> _Aim of the exercise_
Quote the listing below in full, keeping every line unchanged.

> _Exercise data_

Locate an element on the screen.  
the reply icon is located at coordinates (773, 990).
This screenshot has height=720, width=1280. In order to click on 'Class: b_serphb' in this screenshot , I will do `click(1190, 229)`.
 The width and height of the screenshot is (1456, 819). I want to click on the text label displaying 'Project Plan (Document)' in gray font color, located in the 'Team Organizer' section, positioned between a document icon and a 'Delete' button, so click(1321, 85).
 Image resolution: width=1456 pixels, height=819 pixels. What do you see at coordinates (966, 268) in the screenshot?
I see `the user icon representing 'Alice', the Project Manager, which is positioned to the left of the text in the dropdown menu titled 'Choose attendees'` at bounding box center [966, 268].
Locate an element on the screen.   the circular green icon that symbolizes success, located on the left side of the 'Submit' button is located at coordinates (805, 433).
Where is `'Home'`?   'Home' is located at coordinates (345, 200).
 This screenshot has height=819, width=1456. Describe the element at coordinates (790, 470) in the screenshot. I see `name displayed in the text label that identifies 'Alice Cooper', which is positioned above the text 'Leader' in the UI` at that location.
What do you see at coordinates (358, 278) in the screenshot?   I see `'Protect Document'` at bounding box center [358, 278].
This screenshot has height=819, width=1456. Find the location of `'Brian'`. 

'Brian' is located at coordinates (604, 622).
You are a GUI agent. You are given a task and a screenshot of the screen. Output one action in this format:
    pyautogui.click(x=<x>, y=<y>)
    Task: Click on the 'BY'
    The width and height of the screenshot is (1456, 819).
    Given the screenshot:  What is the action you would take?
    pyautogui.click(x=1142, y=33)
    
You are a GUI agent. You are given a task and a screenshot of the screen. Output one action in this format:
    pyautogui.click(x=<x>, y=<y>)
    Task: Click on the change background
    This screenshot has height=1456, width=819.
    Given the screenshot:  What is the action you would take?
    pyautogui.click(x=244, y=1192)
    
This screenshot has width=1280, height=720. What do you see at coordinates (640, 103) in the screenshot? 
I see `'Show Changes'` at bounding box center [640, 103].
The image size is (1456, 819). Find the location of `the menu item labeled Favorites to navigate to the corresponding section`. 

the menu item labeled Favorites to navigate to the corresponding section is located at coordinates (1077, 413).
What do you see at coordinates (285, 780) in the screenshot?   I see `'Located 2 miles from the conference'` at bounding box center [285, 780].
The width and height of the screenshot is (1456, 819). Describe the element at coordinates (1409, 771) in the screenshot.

> _Final answer_
Locate an element on the screen.  
the reply icon is located at coordinates (773, 990).
This screenshot has height=720, width=1280. In order to click on 'Class: b_serphb' in this screenshot , I will do `click(1190, 229)`.
 The width and height of the screenshot is (1456, 819). I want to click on the text label displaying 'Project Plan (Document)' in gray font color, located in the 'Team Organizer' section, positioned between a document icon and a 'Delete' button, so click(1321, 85).
 Image resolution: width=1456 pixels, height=819 pixels. What do you see at coordinates (966, 268) in the screenshot?
I see `the user icon representing 'Alice', the Project Manager, which is positioned to the left of the text in the dropdown menu titled 'Choose attendees'` at bounding box center [966, 268].
Locate an element on the screen.   the circular green icon that symbolizes success, located on the left side of the 'Submit' button is located at coordinates (805, 433).
Where is `'Home'`?   'Home' is located at coordinates (345, 200).
 This screenshot has height=819, width=1456. Describe the element at coordinates (790, 470) in the screenshot. I see `name displayed in the text label that identifies 'Alice Cooper', which is positioned above the text 'Leader' in the UI` at that location.
What do you see at coordinates (358, 278) in the screenshot?   I see `'Protect Document'` at bounding box center [358, 278].
This screenshot has height=819, width=1456. Find the location of `'Brian'`. 

'Brian' is located at coordinates (604, 622).
You are a GUI agent. You are given a task and a screenshot of the screen. Output one action in this format:
    pyautogui.click(x=<x>, y=<y>)
    Task: Click on the 'BY'
    The width and height of the screenshot is (1456, 819).
    Given the screenshot:  What is the action you would take?
    pyautogui.click(x=1142, y=33)
    
You are a GUI agent. You are given a task and a screenshot of the screen. Output one action in this format:
    pyautogui.click(x=<x>, y=<y>)
    Task: Click on the change background
    This screenshot has height=1456, width=819.
    Given the screenshot:  What is the action you would take?
    pyautogui.click(x=244, y=1192)
    
This screenshot has width=1280, height=720. What do you see at coordinates (640, 103) in the screenshot? 
I see `'Show Changes'` at bounding box center [640, 103].
The image size is (1456, 819). Find the location of `the menu item labeled Favorites to navigate to the corresponding section`. 

the menu item labeled Favorites to navigate to the corresponding section is located at coordinates (1077, 413).
What do you see at coordinates (285, 780) in the screenshot?   I see `'Located 2 miles from the conference'` at bounding box center [285, 780].
The width and height of the screenshot is (1456, 819). Describe the element at coordinates (1409, 771) in the screenshot.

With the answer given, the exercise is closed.